À noter que les statistiques de réussite pour les BTS sont en général présentées en termes de réussite à l’examen, et non en termes d’inscrits… ce qui revient à occulter le phénomène du décrochage (voir L’état de l’enseignement supérieur et de la recherche, n° 4, décembre 2010, Ministère de l’enseignement supérieur et de la recherche).  En parallèle, les bacs généraux ont réussi leur licence en 4 ans à 49,2%. (Voir à ce sujet Parcours et réussite aux diplômes universitaire : les indicateurs de la session 2015, Note Flash n°15, novembre 2016, Ministère de l’enseignement supérieur et de la recherche.)

Donner aux étudiant·e·s les moyens d’acquérir les compétences nécessaires et ne pas leur mentir sur ce qui les attend…

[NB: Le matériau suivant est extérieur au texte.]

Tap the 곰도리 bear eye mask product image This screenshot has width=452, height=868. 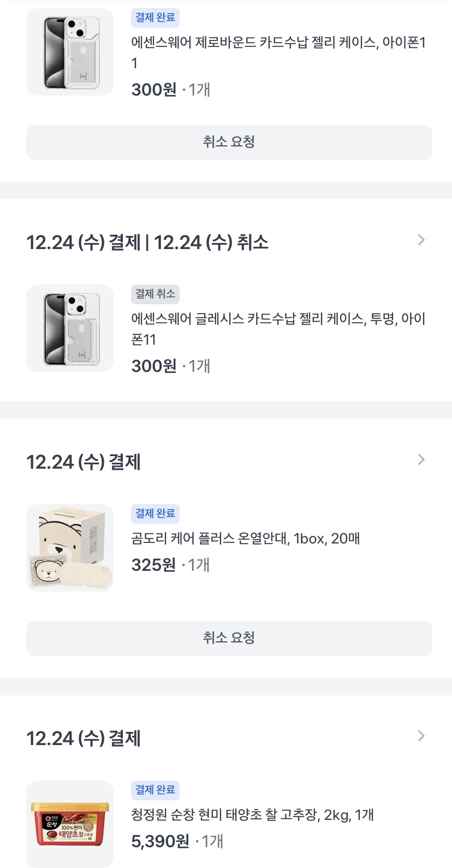pos(70,548)
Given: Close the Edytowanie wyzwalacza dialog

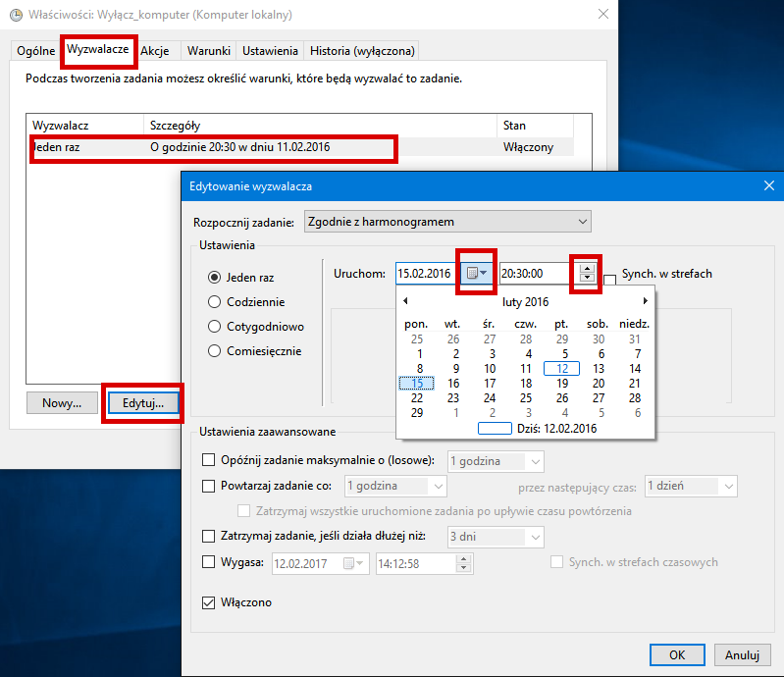Looking at the screenshot, I should 767,185.
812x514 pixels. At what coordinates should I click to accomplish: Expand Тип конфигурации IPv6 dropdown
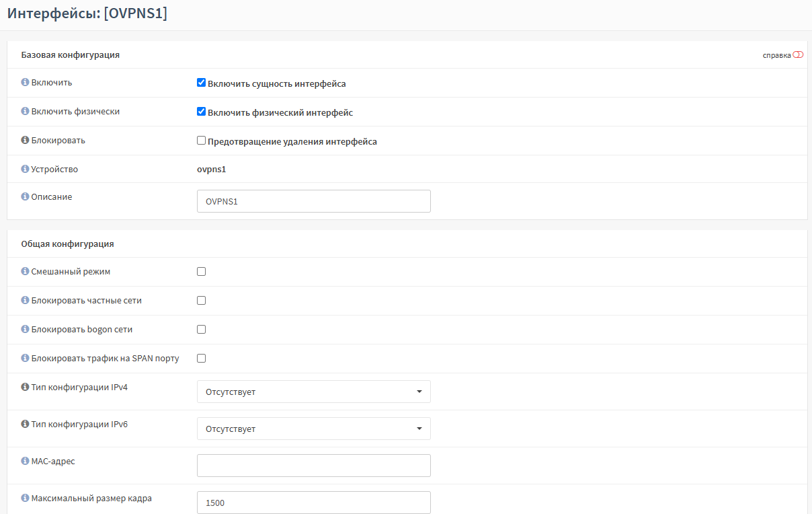click(313, 429)
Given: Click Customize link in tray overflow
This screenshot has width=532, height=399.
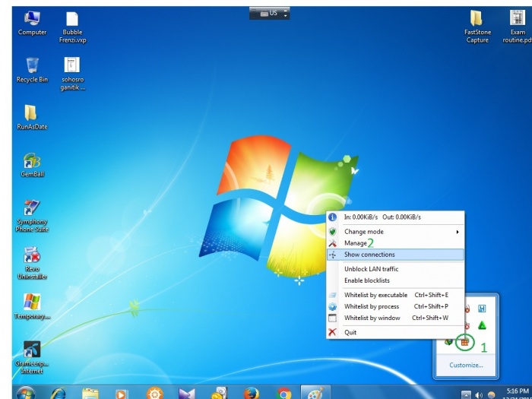Looking at the screenshot, I should tap(465, 365).
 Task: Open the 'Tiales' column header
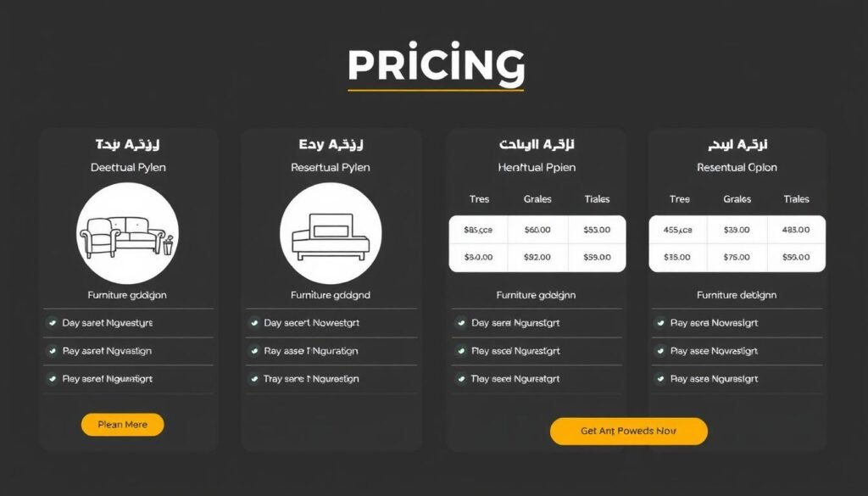pyautogui.click(x=597, y=199)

Laisser un.e étudiant.e aller échouer dans une filière parce qu’il n’a pas les pré-requis, sans lui donner les moyens d’acquérir les compétences nécessaires pour réussir, n’est pas lui rendre service. Accepter les bacs pros en licence générale, sans s’assurer qu’il leur est possible de réussir, après les avoir refusé en BTS, parce qu’ils n’avaient pas un niveau satisfaisant, c’est leur mentir sur ce qui les attend.

 

Clarifier le paysage du premier cycle de l’enseignement supérieur, au bénéfice de la réussite des étudiant·e·s…

Ne serait-il pas plus logique de considérer qu’ un.e étudiant.e doit être inscrit.e là où il a des chances de réussir ? Et de prévoir des passerelles entre les formations, pour ouvrir la porte à des parcours moins linéaire ? Le rapport Lerminiaux proposait par exemple de permettre à des étudiant.es de L1 de suivre des enseignements de BTS ou de DUT et réciproquement. On pourrait envisager également des remises à niveaux, des accompagnements personnalisés… pour que celles et ceux qui souhaitent poursuivre en licence générale aient les moyens de réussir. Mais cessons de les expédier par défaut là où ils ont toutes les chances d’échouer !

Une réflexion qui va bien au-delà de la rénovation des parcours en IUT

Cette réflexion va évidemment bien au delà de la rénovation des parcours en IUT annoncés par l’ADIUT – rénovation qui constituerait un progrès indéniable pour les étudiant.es, en évitant une sélection supplémentaire au milieu d’un cycle.

C’est toutefois l’occasion de rappeler qu’il serait urgent de clarifier le paysage du premier cycle de l’enseignement supérieur, au bénéfice de la réussite des étudiant.es. Ne l’oublions pas : les institutions ne se justifient que par le service qu’elles rendent à la collectivité.